Given task: Convert the data, starting at the beginning and ending at the line containing "Action: click(x=571, y=370)", into a Markdown table with the columns Row and Text, skipping blank lines. Leave the pictures out of the answer.

Task inputs:

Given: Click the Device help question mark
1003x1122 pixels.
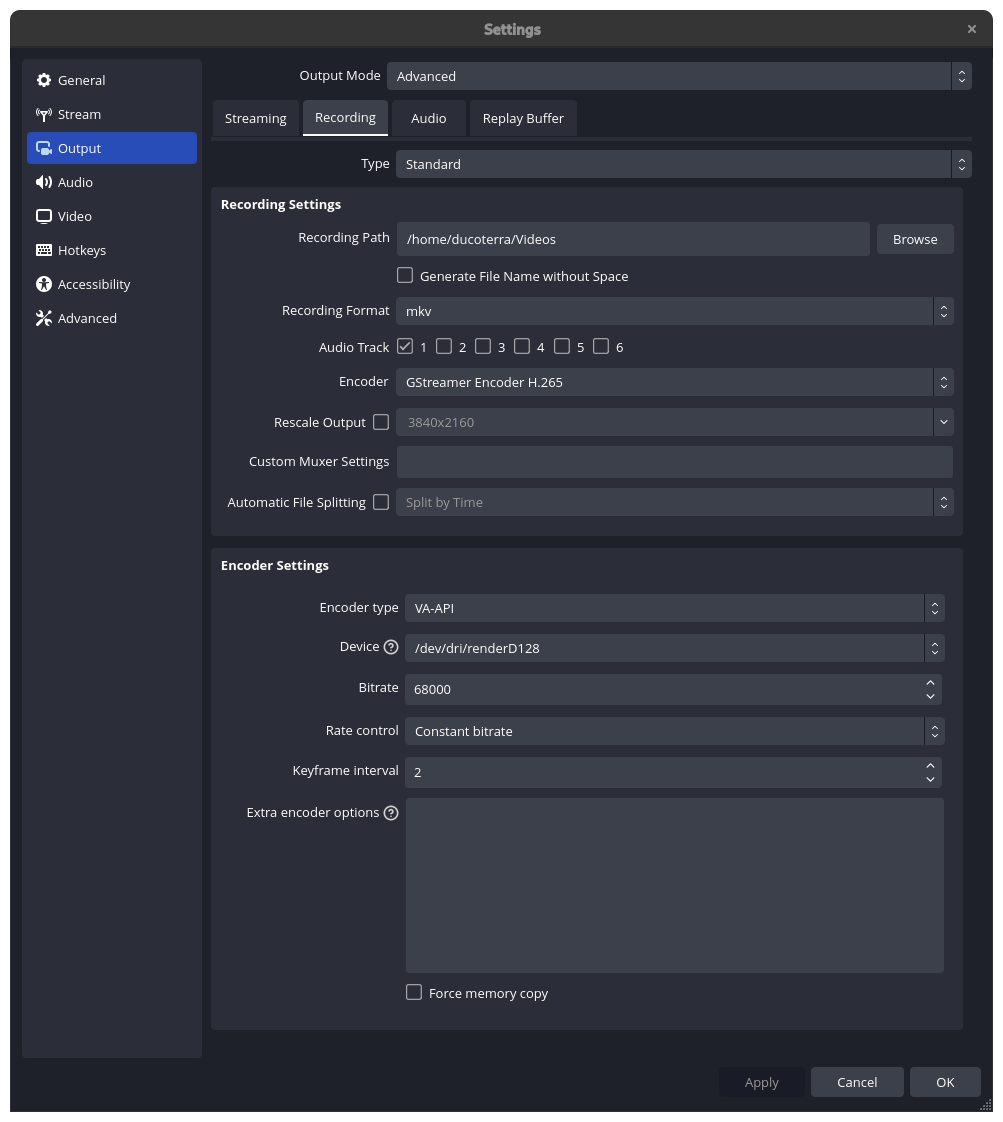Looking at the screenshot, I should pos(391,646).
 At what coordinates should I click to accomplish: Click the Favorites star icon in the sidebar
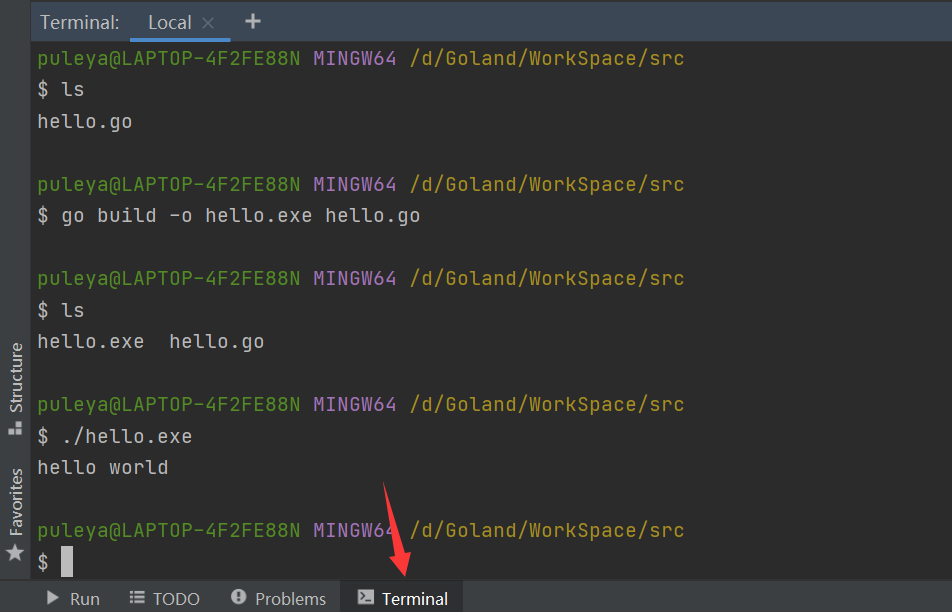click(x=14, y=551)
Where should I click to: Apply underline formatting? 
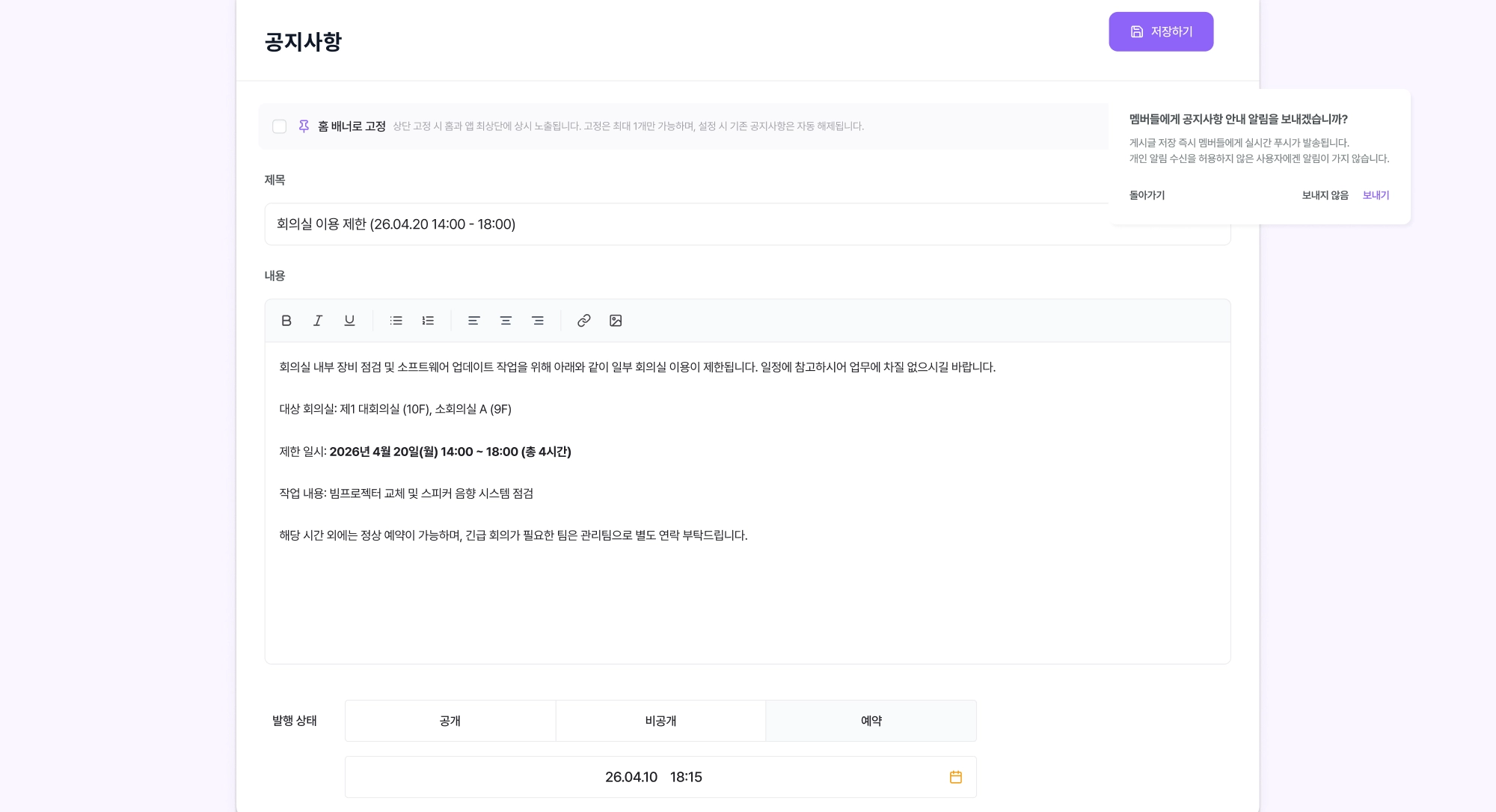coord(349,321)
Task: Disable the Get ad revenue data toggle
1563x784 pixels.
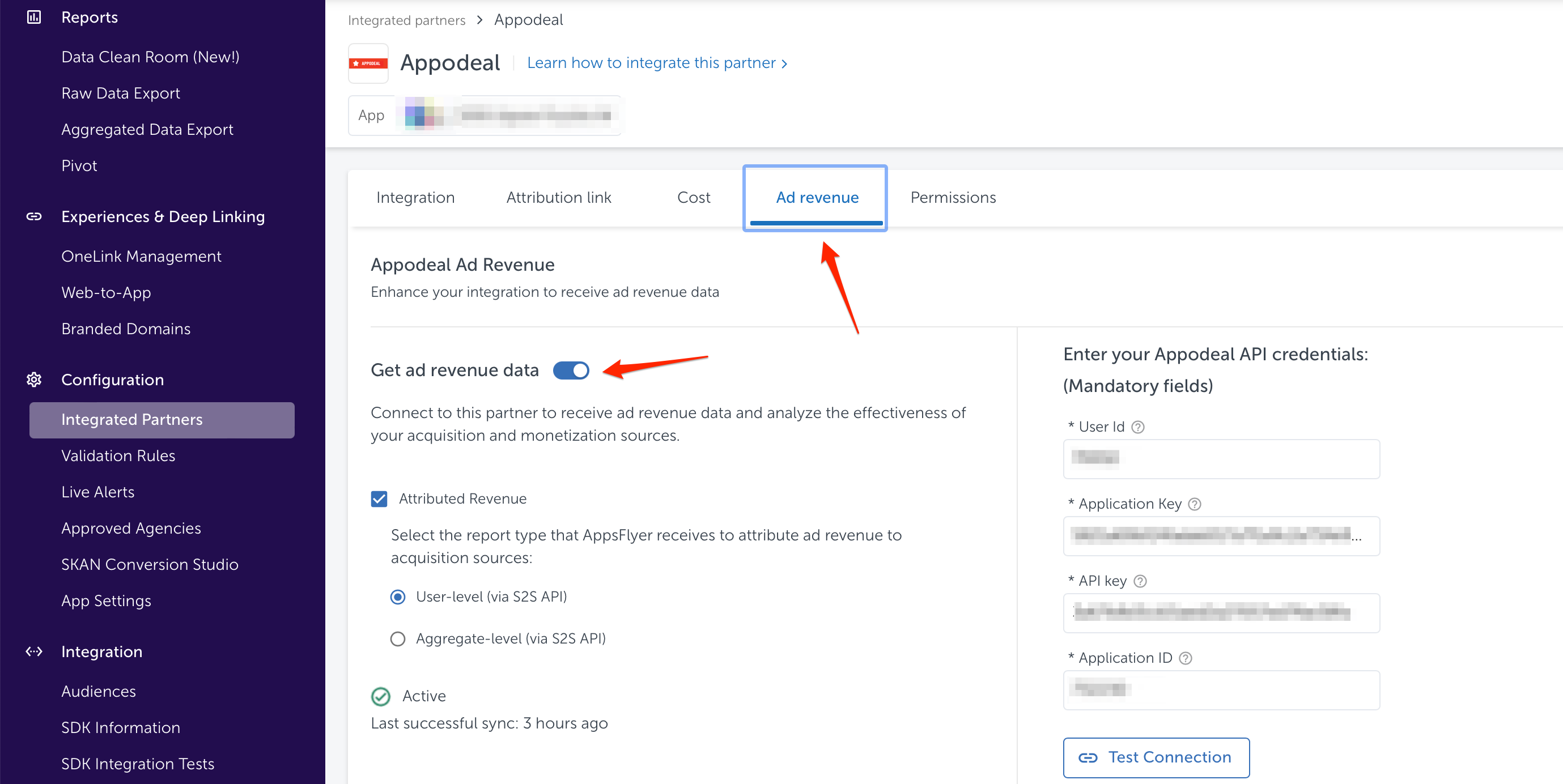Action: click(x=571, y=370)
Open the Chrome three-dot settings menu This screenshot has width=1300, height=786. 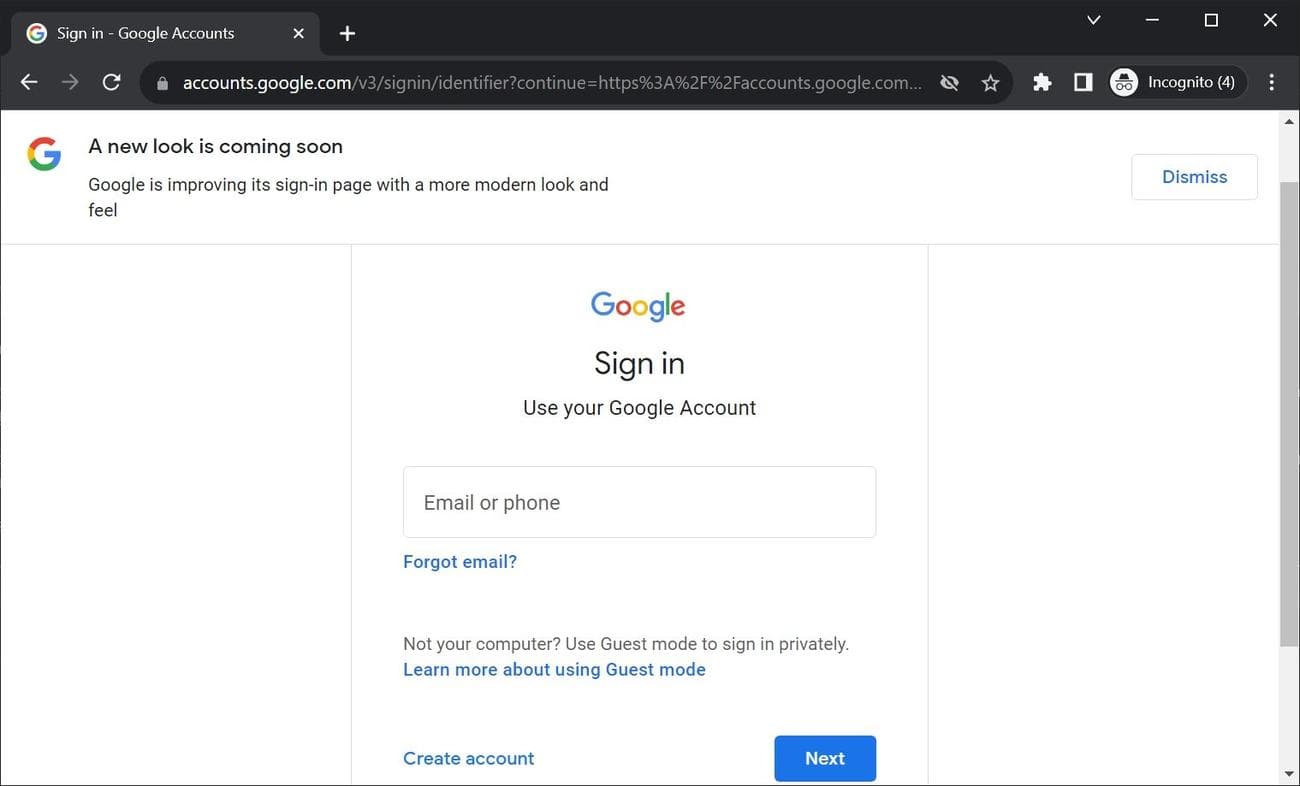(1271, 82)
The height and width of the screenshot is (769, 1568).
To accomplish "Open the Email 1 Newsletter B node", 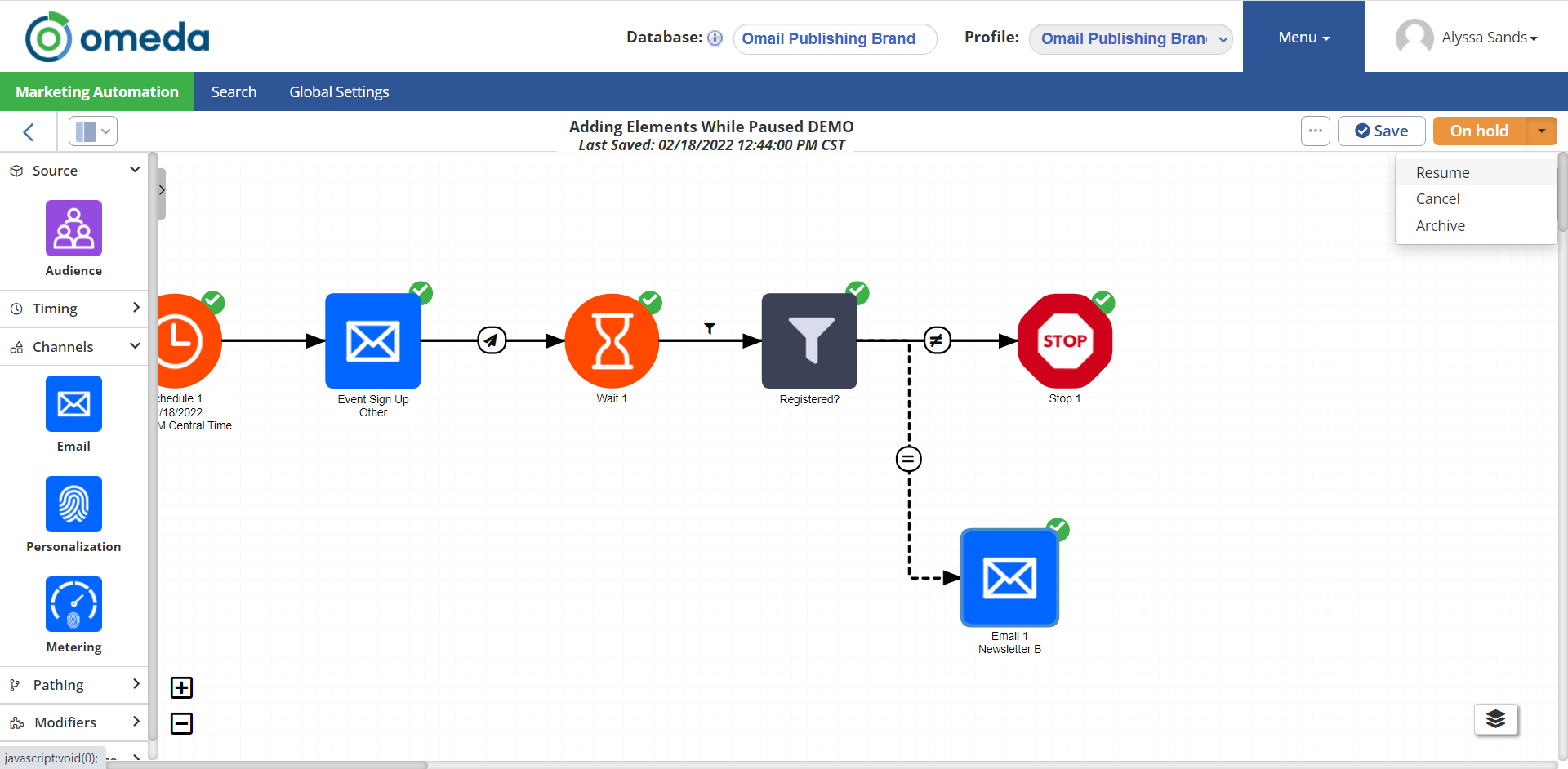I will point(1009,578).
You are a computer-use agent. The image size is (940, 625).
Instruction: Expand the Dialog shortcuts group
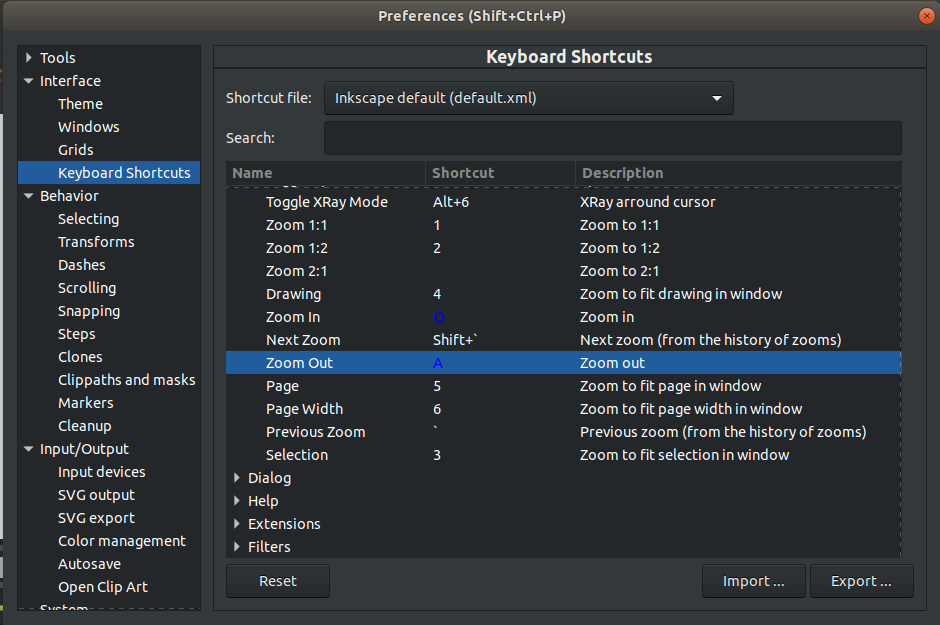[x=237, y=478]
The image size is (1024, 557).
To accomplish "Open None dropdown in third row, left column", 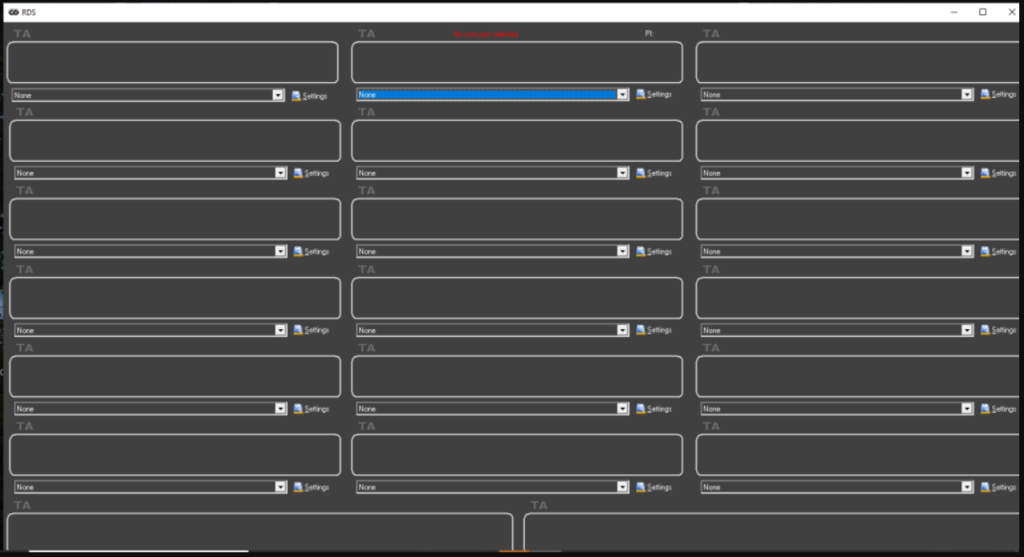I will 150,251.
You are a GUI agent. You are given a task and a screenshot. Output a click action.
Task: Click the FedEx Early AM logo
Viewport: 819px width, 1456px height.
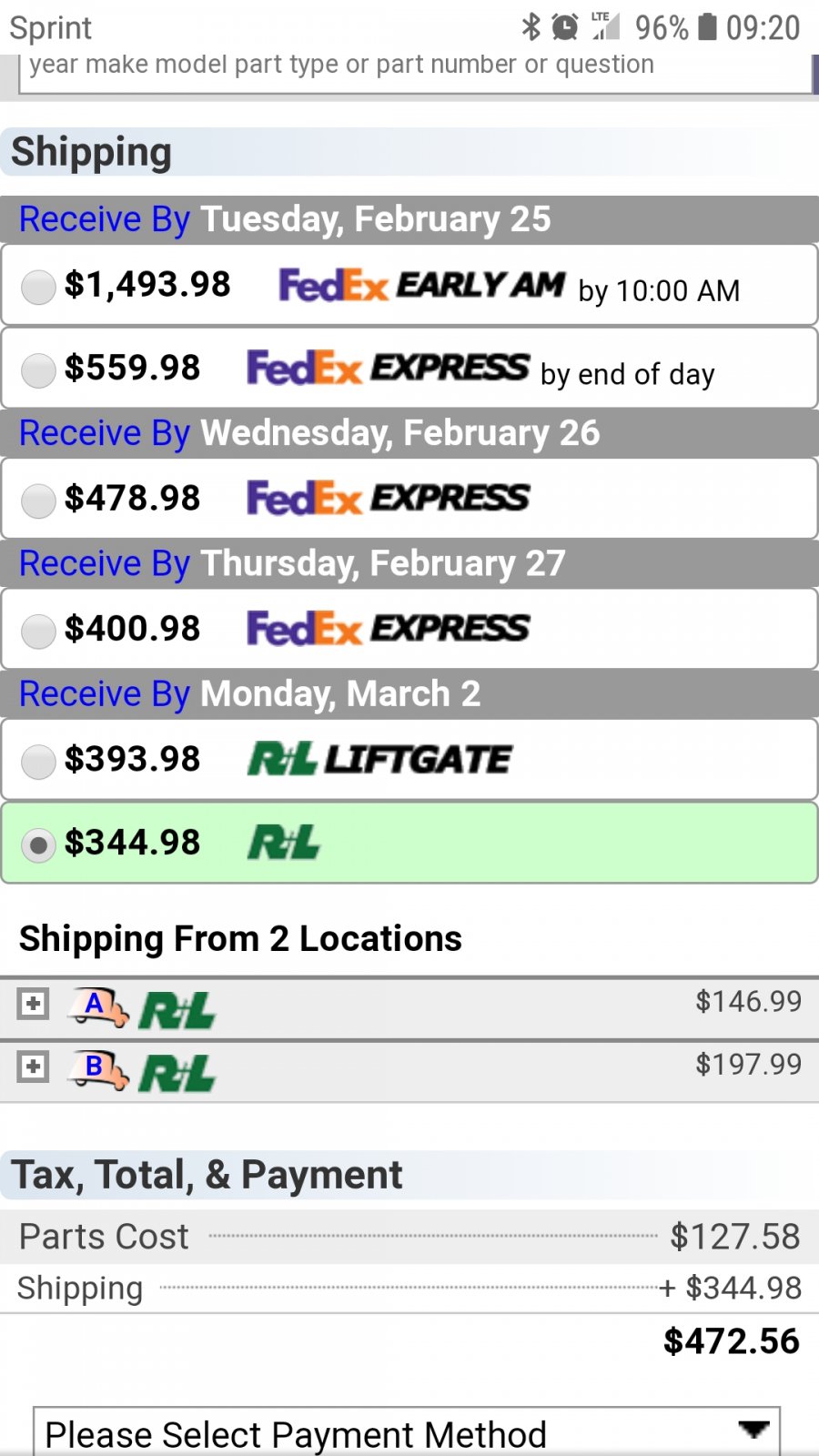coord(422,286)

Task result:
| Row | Text |
|---|---|
| 1 | Given: Click the Device help question mark |
| 2 | 1003x1122 pixels. |
| 3 | Looking at the screenshot, I should pos(391,646). |
| 4 |  At what coordinates should I click to accomplish: Click the Favorites star icon in the sidebar |
| 5 | click(x=14, y=551) |
| 6 | Where should I click to: Apply underline formatting?  |
| 7 | coord(349,321) |
| 8 | Task: Disable the Get ad revenue data toggle |
| 9 | 1563x784 pixels. |
| 10 | Action: click(x=571, y=370) |